PROBLEM DETAILS:
Reproduce the rows below in full, switching every occurrence of "This screenshot has" to "The screenshot has" and leaving all other text as it stands.

== SUPPLIED RECORDS

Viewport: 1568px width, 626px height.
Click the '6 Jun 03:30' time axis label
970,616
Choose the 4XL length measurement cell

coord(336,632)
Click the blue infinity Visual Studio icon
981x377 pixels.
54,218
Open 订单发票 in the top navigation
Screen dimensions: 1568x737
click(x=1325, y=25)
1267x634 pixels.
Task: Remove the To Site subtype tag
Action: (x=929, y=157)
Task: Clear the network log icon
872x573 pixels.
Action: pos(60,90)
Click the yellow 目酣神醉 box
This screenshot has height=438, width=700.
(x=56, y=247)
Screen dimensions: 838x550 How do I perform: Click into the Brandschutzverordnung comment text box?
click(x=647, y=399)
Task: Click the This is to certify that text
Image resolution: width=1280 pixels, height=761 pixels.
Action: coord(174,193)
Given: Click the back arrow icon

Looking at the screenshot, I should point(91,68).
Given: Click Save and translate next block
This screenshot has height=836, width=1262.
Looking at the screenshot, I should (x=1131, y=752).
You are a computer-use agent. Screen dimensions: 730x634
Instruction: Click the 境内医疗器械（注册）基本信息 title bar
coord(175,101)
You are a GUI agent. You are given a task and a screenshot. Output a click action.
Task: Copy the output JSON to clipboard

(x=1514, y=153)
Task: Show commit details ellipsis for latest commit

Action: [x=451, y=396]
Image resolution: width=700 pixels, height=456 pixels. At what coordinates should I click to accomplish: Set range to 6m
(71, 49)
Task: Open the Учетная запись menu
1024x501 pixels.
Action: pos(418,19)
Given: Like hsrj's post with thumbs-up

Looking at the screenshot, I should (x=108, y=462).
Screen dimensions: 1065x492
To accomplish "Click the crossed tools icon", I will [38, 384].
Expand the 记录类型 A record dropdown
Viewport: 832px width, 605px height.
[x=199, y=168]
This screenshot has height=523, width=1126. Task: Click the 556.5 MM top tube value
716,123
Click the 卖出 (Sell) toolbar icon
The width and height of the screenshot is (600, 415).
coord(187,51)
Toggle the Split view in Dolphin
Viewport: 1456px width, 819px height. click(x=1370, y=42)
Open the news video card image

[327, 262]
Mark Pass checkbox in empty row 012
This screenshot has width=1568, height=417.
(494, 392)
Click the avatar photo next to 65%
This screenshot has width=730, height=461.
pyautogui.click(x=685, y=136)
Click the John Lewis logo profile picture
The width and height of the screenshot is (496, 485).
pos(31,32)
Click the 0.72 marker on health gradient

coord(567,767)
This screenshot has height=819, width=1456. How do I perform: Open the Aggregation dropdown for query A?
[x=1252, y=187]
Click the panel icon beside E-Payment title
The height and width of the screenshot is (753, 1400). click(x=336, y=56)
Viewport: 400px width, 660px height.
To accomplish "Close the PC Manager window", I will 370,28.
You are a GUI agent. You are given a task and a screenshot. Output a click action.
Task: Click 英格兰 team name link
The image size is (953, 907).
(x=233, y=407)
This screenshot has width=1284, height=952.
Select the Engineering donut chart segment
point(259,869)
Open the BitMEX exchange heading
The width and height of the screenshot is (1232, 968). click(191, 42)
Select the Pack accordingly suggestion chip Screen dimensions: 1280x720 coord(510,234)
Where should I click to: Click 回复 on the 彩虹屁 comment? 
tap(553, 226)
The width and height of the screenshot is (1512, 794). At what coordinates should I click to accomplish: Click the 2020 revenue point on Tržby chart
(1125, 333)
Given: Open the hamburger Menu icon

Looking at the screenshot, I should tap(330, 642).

====

WORKED ANSWER:
Viewport: 1568px width, 626px height.
Click the '6 Jun 03:30' time axis label
970,616
Choose the 4XL length measurement cell

coord(336,632)
Click the blue infinity Visual Studio icon
981x377 pixels.
54,218
Open 订单发票 in the top navigation
Screen dimensions: 1568x737
click(x=1325, y=25)
1267x634 pixels.
Task: Remove the To Site subtype tag
Action: (x=929, y=157)
Task: Clear the network log icon
872x573 pixels.
Action: pos(60,90)
Click the yellow 目酣神醉 box
The screenshot has height=438, width=700.
(x=56, y=247)
Screen dimensions: 838x550 How do I perform: Click into the Brandschutzverordnung comment text box?
click(x=647, y=399)
Task: Click the This is to certify that text
Image resolution: width=1280 pixels, height=761 pixels.
Action: coord(174,193)
Given: Click the back arrow icon

Looking at the screenshot, I should point(91,68).
Given: Click Save and translate next block
The screenshot has height=836, width=1262.
Looking at the screenshot, I should (x=1131, y=752).
You are a computer-use agent. Screen dimensions: 730x634
Instruction: Click the 境内医疗器械（注册）基本信息 title bar
coord(175,101)
You are a GUI agent. You are given a task and a screenshot. Output a click action.
Task: Copy the output JSON to clipboard

(x=1514, y=153)
Task: Show commit details ellipsis for latest commit

Action: [x=451, y=396]
Image resolution: width=700 pixels, height=456 pixels. At what coordinates should I click to accomplish: Set range to 6m
(71, 49)
Task: Open the Учетная запись menu
1024x501 pixels.
Action: pos(418,19)
Given: Like hsrj's post with thumbs-up

Looking at the screenshot, I should (x=108, y=462).
Screen dimensions: 1065x492
To accomplish "Click the crossed tools icon", I will [38, 384].
Expand the 记录类型 A record dropdown
Viewport: 832px width, 605px height.
[x=199, y=168]
The screenshot has height=523, width=1126. Task: Click the 556.5 MM top tube value
716,123
Click the 卖出 (Sell) toolbar icon
The width and height of the screenshot is (600, 415).
coord(187,51)
Toggle the Split view in Dolphin
Viewport: 1456px width, 819px height. click(x=1370, y=42)
Open the news video card image

[327, 262]
Mark Pass checkbox in empty row 012
The screenshot has width=1568, height=417.
(494, 392)
Click the avatar photo next to 65%
The screenshot has width=730, height=461.
pyautogui.click(x=685, y=136)
Click the John Lewis logo profile picture
The width and height of the screenshot is (496, 485).
pos(31,32)
Click the 0.72 marker on health gradient

coord(567,767)
The screenshot has height=819, width=1456. How do I perform: Open the Aggregation dropdown for query A?
[x=1252, y=187]
Click the panel icon beside E-Payment title
The height and width of the screenshot is (753, 1400). click(x=336, y=56)
Viewport: 400px width, 660px height.
To accomplish "Close the PC Manager window", I will 370,28.
You are a GUI agent. You are given a task and a screenshot. Output a click action.
Task: Click 英格兰 team name link
The image size is (953, 907).
(x=233, y=407)
The screenshot has width=1284, height=952.
Select the Engineering donut chart segment
point(259,869)
Open the BitMEX exchange heading
The width and height of the screenshot is (1232, 968). click(191, 42)
Select the Pack accordingly suggestion chip Screen dimensions: 1280x720 coord(510,234)
Where should I click to: Click 回复 on the 彩虹屁 comment? 
tap(553, 226)
The width and height of the screenshot is (1512, 794). At what coordinates should I click to accomplish: Click the 2020 revenue point on Tržby chart
(1125, 333)
Given: Open the hamburger Menu icon

Looking at the screenshot, I should tap(330, 642).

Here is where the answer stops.